* Assignment: Work out how many lines in the data include the string "entry"; reply with that number alone.

[[ Data for this task, beginning ]]

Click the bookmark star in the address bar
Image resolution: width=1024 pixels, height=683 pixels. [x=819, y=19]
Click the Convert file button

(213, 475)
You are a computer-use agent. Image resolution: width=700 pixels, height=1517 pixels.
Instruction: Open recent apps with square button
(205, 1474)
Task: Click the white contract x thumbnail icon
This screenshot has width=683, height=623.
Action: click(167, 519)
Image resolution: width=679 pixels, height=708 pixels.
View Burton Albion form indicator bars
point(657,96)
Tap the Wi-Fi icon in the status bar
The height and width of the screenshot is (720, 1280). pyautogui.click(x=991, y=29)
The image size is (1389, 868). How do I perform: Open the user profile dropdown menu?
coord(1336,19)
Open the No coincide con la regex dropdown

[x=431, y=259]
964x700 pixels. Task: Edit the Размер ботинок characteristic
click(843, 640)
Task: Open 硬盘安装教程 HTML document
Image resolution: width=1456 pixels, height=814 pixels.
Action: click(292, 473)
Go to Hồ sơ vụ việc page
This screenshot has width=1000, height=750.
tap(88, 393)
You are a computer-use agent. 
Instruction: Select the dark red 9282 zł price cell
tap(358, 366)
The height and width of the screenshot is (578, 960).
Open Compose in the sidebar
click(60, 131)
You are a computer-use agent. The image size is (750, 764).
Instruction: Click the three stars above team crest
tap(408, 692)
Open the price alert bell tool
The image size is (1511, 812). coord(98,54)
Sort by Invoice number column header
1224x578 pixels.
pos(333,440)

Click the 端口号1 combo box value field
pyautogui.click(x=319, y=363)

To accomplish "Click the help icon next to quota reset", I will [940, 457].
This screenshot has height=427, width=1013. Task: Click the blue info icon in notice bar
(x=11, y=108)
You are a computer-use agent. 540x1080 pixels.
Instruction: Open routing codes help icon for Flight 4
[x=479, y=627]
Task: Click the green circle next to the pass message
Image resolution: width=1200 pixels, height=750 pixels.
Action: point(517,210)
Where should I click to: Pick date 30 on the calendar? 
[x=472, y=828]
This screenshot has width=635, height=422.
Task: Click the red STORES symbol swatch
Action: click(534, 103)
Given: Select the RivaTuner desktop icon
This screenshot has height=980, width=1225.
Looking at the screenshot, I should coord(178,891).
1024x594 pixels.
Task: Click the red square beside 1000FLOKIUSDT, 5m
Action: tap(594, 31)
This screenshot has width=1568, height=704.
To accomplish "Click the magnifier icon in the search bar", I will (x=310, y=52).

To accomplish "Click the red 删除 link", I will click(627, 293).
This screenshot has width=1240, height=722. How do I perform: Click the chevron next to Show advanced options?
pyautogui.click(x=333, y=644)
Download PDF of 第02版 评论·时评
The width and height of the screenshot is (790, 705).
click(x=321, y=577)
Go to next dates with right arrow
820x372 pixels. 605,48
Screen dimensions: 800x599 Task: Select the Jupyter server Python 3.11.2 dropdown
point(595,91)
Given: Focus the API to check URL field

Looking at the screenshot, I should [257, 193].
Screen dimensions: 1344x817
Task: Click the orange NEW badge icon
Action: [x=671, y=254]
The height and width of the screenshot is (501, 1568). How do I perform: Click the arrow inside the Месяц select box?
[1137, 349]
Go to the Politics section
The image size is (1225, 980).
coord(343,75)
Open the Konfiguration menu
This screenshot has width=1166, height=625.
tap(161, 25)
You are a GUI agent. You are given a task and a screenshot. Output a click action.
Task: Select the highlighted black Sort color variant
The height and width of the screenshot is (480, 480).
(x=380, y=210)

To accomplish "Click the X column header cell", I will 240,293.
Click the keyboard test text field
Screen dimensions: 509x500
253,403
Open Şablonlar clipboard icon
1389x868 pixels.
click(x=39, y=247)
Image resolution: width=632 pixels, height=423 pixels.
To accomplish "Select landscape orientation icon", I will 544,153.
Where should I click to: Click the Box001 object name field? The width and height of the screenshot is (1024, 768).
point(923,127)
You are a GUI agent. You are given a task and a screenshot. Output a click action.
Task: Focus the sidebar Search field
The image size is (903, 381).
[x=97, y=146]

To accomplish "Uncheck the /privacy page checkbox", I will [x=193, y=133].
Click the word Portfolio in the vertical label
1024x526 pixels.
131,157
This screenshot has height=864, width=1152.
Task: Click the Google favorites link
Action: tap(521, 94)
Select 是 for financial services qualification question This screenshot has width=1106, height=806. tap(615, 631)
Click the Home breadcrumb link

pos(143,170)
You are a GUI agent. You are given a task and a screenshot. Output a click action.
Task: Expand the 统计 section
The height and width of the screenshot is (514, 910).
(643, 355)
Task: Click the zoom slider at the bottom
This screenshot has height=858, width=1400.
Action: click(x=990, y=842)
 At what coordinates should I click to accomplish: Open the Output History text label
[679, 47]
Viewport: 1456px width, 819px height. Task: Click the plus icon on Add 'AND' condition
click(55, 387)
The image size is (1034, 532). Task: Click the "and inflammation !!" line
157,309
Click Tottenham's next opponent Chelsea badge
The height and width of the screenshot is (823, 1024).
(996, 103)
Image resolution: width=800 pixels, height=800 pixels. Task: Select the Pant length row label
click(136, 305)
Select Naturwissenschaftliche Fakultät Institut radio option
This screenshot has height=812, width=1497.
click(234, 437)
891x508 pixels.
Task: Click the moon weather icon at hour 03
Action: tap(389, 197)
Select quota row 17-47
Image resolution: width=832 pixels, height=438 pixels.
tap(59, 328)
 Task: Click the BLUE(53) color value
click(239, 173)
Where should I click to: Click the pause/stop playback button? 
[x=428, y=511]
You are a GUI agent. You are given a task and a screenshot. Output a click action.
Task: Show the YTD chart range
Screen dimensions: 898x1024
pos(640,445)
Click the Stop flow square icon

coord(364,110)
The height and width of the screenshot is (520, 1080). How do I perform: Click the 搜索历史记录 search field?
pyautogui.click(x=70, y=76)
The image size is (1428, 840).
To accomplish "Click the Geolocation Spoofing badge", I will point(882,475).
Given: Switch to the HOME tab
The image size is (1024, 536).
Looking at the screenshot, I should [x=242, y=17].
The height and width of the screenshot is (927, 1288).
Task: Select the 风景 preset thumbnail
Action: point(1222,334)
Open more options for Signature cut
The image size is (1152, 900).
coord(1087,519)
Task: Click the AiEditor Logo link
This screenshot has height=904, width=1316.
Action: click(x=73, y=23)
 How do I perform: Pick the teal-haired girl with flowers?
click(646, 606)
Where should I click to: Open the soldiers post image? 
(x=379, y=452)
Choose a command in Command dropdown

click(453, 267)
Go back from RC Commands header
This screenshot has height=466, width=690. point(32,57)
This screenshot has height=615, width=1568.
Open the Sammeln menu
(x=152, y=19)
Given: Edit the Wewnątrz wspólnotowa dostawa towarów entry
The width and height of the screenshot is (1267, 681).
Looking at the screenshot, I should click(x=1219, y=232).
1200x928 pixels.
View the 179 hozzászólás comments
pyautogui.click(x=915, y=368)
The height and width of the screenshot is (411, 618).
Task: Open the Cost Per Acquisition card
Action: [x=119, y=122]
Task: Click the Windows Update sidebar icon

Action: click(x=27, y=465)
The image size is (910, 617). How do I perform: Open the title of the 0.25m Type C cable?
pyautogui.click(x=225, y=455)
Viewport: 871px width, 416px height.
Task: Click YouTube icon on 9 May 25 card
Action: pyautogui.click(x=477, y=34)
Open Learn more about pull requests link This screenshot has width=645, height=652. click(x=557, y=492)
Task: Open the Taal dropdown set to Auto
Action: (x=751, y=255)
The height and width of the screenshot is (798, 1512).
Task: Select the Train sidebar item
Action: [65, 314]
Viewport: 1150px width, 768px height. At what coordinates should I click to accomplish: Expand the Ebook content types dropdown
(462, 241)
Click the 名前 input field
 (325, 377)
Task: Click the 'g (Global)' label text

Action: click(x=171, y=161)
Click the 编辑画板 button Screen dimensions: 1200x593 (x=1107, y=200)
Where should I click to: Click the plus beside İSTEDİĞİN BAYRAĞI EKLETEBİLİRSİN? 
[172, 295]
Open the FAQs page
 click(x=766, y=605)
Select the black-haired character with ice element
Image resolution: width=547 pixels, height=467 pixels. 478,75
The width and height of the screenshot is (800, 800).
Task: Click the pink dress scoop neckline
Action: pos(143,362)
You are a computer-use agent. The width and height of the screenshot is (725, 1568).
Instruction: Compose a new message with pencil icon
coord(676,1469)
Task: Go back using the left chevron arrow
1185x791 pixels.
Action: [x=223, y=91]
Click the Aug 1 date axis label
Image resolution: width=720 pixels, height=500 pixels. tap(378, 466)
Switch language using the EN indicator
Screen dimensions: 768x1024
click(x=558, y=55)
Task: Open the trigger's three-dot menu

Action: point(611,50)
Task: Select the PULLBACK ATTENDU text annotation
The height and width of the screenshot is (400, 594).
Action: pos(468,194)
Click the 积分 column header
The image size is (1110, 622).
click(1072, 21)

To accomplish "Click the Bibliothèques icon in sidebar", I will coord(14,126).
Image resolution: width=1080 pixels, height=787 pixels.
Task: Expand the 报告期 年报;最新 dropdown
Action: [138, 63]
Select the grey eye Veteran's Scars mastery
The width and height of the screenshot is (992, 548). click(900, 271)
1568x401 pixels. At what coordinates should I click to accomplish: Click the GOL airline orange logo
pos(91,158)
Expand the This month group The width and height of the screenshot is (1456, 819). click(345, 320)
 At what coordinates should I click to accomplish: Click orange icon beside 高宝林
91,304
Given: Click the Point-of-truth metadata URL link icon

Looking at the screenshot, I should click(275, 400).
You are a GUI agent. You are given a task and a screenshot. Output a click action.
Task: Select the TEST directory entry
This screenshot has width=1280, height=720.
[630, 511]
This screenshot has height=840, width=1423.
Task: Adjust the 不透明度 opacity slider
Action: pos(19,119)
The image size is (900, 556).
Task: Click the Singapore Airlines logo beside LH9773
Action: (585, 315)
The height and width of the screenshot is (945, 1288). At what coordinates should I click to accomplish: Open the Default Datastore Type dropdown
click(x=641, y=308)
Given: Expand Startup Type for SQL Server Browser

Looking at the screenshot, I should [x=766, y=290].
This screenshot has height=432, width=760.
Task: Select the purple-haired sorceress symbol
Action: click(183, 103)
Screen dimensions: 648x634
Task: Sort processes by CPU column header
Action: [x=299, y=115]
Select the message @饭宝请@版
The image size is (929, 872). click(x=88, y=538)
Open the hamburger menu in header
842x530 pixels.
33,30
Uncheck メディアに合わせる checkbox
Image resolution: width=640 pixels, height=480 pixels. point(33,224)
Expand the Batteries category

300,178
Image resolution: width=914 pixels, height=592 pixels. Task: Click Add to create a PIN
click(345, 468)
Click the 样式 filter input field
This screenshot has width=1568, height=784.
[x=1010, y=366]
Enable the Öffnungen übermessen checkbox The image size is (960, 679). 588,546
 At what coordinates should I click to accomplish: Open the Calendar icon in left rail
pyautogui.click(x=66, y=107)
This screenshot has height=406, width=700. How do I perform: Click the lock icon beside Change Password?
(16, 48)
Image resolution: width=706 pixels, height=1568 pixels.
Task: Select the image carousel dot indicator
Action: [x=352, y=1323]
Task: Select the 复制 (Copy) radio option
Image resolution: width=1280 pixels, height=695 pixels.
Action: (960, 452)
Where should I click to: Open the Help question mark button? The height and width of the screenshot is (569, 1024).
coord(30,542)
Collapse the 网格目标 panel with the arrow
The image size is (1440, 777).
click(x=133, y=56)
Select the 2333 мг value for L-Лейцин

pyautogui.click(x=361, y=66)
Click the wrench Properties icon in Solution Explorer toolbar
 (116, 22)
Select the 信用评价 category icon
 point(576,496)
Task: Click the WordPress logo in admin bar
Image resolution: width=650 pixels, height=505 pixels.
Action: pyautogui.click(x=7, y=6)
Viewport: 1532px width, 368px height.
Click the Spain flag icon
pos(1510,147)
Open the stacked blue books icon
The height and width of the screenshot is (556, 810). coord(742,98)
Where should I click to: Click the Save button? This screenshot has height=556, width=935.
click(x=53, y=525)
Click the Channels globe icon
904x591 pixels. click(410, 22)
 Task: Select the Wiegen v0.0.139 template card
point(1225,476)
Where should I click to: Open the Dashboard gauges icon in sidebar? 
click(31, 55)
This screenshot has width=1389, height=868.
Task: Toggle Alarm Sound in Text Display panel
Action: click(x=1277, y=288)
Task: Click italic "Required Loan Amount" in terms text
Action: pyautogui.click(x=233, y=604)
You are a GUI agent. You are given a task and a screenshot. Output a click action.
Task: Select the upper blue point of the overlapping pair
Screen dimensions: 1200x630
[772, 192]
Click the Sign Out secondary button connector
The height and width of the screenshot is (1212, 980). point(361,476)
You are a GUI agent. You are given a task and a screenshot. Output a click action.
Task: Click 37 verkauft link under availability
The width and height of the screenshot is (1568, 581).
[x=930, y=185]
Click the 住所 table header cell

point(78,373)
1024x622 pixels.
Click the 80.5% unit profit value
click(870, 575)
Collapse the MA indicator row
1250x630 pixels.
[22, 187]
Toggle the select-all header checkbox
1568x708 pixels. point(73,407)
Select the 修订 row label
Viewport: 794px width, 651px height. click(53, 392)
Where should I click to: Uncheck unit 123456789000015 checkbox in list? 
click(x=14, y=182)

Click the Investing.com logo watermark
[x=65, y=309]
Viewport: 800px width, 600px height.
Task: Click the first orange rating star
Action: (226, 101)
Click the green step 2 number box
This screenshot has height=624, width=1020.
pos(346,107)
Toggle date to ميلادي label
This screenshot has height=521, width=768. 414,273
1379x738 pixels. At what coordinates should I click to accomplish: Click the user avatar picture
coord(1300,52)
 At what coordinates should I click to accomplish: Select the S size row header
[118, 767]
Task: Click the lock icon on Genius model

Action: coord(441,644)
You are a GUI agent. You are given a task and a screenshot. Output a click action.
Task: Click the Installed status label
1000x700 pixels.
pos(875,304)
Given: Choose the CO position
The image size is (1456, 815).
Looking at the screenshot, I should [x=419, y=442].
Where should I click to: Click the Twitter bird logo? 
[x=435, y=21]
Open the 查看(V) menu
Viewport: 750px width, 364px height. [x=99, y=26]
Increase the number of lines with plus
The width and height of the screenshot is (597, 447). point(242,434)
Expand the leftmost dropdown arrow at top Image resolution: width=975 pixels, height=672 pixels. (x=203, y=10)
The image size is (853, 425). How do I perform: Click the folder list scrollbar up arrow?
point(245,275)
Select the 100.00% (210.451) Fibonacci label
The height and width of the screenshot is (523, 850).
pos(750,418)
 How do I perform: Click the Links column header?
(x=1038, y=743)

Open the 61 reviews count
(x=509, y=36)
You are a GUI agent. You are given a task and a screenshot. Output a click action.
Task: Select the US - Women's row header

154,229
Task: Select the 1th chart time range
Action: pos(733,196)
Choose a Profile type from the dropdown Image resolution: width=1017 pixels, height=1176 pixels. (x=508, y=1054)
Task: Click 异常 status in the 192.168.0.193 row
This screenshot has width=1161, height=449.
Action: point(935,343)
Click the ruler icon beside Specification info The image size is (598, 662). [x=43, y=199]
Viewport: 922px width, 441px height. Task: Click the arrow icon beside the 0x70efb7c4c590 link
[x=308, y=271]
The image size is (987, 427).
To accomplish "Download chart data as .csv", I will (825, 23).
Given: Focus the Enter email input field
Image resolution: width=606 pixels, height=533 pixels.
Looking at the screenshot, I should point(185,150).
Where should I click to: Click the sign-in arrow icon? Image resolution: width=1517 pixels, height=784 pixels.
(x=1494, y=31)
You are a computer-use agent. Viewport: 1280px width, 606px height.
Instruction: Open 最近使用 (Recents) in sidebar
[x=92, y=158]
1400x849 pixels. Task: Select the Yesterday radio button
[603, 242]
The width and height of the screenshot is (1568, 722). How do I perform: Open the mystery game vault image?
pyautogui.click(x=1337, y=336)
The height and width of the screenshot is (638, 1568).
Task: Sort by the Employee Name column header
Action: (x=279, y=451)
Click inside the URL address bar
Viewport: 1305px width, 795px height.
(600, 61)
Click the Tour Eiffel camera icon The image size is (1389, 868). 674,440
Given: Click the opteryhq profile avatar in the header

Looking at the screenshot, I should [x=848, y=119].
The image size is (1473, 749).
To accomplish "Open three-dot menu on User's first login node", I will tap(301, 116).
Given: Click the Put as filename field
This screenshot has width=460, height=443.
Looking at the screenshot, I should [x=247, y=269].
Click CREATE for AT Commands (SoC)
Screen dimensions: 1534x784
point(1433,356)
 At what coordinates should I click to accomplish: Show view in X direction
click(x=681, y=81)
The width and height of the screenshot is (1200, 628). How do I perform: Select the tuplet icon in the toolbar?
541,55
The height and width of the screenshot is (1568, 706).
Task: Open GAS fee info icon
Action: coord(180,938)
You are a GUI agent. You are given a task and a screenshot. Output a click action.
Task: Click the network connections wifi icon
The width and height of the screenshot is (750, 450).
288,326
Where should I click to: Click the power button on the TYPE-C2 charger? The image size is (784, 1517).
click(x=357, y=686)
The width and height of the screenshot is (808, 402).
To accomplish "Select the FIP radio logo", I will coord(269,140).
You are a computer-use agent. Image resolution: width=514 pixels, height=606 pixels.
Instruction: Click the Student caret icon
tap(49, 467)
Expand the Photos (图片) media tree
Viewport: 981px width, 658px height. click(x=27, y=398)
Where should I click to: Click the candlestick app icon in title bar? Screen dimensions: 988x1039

[[ Data for this task, end ]]

* Completed exercise: 2